Currently, Disney’s one of the only other studios that’s gone forward with a plan to push one of its big ticket films (Artemis Fowl) to digital instead of putting it into cinemas. But the situation there is somewhat different as the movie’s dropping on Disney+, and the logic at work seems to be using it to lure people onto the streaming service with the hopes of keeping them there long term.
Unsurprisingly, there are more than a few cinemas owners who weren’t exactly pleased to hear that Dreamworks managed to snag a moderate success at a time when cinemas across the country aren’t open. Following the Wall Street Journal’s report, the National Association of Theater Owners (NATO) put out a statement expressing that it doesn’t feel as if Trolls World Tour’s VOD performance should be looked at as a sign of things to change in coming months, given how being able to physically see a movie in a cinema is part of the experience that many people love.
“This performance is indicative of hundreds of millions of people isolated in their homes seeking entertainment, not a shift in consumer movie viewing preferences,” the statement read. “It is not surprising that people under shelter-in-home ordinances for weeks on end with increasingly limited entertainment options would take advantage of the movie’s direct-to-VOD move to keep children entertained, even at a premium price.”

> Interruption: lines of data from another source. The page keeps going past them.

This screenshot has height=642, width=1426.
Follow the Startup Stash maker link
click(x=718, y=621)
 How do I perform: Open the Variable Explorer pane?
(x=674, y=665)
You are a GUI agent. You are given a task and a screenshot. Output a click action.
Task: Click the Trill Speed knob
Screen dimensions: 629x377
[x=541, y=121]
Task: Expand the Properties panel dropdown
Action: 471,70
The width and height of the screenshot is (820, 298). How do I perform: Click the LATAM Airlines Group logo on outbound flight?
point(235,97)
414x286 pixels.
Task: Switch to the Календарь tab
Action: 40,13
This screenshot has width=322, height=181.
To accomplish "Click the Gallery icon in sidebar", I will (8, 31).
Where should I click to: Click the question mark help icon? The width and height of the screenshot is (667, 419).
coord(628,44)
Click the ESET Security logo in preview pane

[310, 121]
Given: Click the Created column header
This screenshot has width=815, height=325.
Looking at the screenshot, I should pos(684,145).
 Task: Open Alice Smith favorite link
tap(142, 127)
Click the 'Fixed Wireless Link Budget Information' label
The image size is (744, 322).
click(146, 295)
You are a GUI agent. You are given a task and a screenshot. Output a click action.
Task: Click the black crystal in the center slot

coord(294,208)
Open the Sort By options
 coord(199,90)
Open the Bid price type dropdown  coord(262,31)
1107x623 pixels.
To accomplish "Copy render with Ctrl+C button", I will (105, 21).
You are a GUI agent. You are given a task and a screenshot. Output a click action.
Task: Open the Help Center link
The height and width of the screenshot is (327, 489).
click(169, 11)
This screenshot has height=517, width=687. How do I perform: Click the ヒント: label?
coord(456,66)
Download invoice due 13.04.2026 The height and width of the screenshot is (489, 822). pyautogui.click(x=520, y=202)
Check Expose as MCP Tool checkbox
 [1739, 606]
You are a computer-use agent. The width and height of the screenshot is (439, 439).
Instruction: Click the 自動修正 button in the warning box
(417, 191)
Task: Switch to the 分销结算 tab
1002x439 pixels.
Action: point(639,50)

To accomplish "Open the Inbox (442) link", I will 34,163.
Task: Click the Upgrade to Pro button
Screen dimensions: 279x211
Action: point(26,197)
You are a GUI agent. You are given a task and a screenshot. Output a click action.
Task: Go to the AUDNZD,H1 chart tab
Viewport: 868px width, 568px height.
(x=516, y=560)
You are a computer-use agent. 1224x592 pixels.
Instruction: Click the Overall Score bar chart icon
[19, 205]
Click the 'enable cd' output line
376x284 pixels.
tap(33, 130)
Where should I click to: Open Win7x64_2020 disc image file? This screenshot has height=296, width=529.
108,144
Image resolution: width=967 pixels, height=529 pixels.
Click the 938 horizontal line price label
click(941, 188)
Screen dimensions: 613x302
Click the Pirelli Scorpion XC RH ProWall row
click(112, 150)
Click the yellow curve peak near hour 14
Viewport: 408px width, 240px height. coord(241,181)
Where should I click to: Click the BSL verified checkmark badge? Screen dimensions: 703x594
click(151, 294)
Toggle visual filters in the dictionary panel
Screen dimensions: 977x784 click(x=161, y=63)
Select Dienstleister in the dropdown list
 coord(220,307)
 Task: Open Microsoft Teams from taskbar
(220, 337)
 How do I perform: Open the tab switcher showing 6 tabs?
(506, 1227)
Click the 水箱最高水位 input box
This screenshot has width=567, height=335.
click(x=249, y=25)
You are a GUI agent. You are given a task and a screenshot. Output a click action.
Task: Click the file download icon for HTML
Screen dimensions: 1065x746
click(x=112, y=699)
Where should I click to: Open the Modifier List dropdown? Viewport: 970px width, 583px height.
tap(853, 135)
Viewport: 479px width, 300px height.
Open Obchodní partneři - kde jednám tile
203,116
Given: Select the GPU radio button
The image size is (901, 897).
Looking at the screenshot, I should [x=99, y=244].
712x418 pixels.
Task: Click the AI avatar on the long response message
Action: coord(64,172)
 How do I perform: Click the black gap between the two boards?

Of course, NATO members have a vested interest in pushing back against these sorts of VOD releases as they would represent a legitimate threat to their businesses, and to be fair, the organisation did make the valid point that Trolls World Tour was initially marketed as having a theatrical release that never materialised.
What’s going to be interesting to see is how studios with films not explicitly aimed at children decide to proceed as the year continues, and would-be cinemagoers make the call whether they feel safe enough to actually head to cineplexes. This probably isn’t at all the future that Hollywood as a whole saw for itself, but difficult times call for difficult decisions to be made.